PSD2 and financial data. EU payment service providers handling transaction data must demonstrate data sovereignty. German BaFin, Austrian FMA, and French ACPR have all issued guidance that Cloud Act-exposed providers create compliance gaps. BEAM-based payment backends running on sota.io — German-incorporated, Hetzner Frankfurt infrastructure — close this gap cleanly.
Klarna-style fintech infrastructure. European BNPL, neobank, and payment infrastructure companies building on BEAM need a deployment target that matches their compliance posture. sota.io is the only PaaS that covers both the technical requirement (OTP/BEAM support) and the legal requirement (EU entity, no Cloud Act) in one product.
sota.io vs the Alternatives for Gleam/BEAM
| Feature | sota.io | Fly.io | Railway | Render | Heroku |
|---|---|---|---|---|---|
| EU data residency (default) | Yes — Germany | Partial | No | No | No |
| German legal entity | Yes | No | No | No | No |
| US Cloud Act exposure | None | Yes | Yes | Yes | Yes |
| Managed PostgreSQL | Yes | Add-on | Add-on | Add-on | Add-on |
| BEAM/OTP Docker support | Full | Full | Full | Full | Limited |
| Flat-rate pricing | Yes | Usage-based | Usage-based | Usage-based | Usage-based |
| DPA (GDPR Article 28) | Yes | Limited | No | Limited | Limited |
Fly.io has good Docker support and EU machine options, but is incorporated in the US. For Gleam teams in regulated EU fintech or healthcare, Cloud Act exposure is a hard blocker. Railway and Render have no EU-native story at all.

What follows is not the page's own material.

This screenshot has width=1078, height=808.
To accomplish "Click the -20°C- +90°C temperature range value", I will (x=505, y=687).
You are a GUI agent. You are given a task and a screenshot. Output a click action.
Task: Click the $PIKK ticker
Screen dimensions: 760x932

DACH and EU Verticals for Gleam
EU Fintech (DE/AT/CH). Payment API backends, banking integrations, and ledger systems are natural fits for BEAM's fault-tolerance model. German N26, Austrian George by Erste Group, and Swiss fintech teams at Zurich cantonal banks have evaluated Erlang/Elixir — Gleam offers the same runtime with modern type safety.
Telco and Network Infrastructure. Ericsson's BEAM heritage means telco infrastructure teams in Germany, Sweden, and the Netherlands are the most BEAM-experienced anywhere. Gleam is gaining traction for new service components — SIP proxies, signaling servers, billing APIs — where OTP supervision trees are required but Erlang's lack of types is a maintenance problem.
Healthcare Backends (DACH). German healthcare interoperability mandates (HL7 FHIR, gematik TI) require both reliability and compliance. Gleam backends serving health data APIs combine OTP's nine-nines reliability with type-safe data handling and EU-only data residency.
Getting Started
# Install Gleam (macOS/Linux)
# See https://gleam.run/getting-started/installing/
# Install Erlang/OTP 26+ (macOS via Homebrew)
brew install erlang
# Create a new project
gleam new my-gleam-api
cd my-gleam-api
# Add Wisp
gleam add wisp mist gleam_json
# Run locally
gleam run
# Build and deploy to EU
sota deploy
Your Gleam backend is live in Germany — BEAM reliability, compile-time type safety, and GDPR-compliant EU data residency in one deployment.
The BEAM was built to keep telephone calls alive when hardware fails. Your API deserves the same guarantee.